Section 4.8 No Material Adverse Effect. No event has occurred that has had or would reasonably be expected to have a Material Adverse Effect on the Company that has not been disclosed in the SEC Documents.
Section 4.9 Litigation and Other Proceedings. Except as disclosed in the SEC Documents, there are no material actions, suits, investigations, SEC inquiries, FINRA inquiries, NASDAQ inquiries, or similar proceedings (however any governmental agency may name them) pending or, to the actual knowledge of the Company, threatened against or affecting the Company or its properties, nor has the Company received any written or, to the knowledge of the Company, oral notice of any such action, suit, proceeding, SEC inquiry, FINRA inquiry, NASDAQ inquiry or investigation, which would have a Material Adverse Effect. No judgment, order, writ, injunction or decree or award against the Company has been issued by or, to the actual knowledge of the Company, requested of any court, arbitrator or governmental agency which would have a Material Adverse Effect. There has not been, and to the actual knowledge of the Company, there is no pending investigation by the SEC involving the Company or any current officer or director of the Company.
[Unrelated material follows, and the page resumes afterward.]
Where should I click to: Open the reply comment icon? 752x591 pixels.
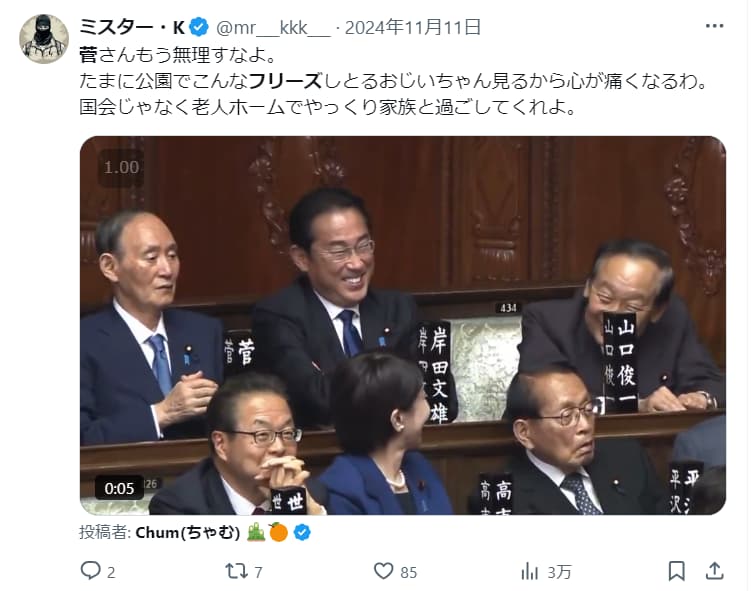click(90, 571)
Section 4.10 Acknowledgment Regarding Investor’s Purchase of Securities. Based solely on the Investor’s representations and warranties, the Company acknowledges and agrees that the Investor is acting solely in the capacity of an arm’s length purchaser with respect to this Agreement and the transactions contemplated hereby and thereby and that the Investor is not (i) an officer or director of the Company, or (ii) an “affiliate” (as defined in Rule 144) of the Company. The Company further acknowledges that the Investor is not acting as a financial advisor or fiduciary of the Company (or in any similar capacity) with respect to this Agreement and the transactions contemplated hereby and thereby, and any advice given by the Investor or any of its representatives or agents in connection with this Agreement and the transactions contemplated hereby and thereby is merely incidental to the Investor’s purchase of the Purchase Notice Securities. The Company further represents to the Investor that the Company’s decision to enter into this Agreement has been based solely on the independent evaluation by the Company and its representatives.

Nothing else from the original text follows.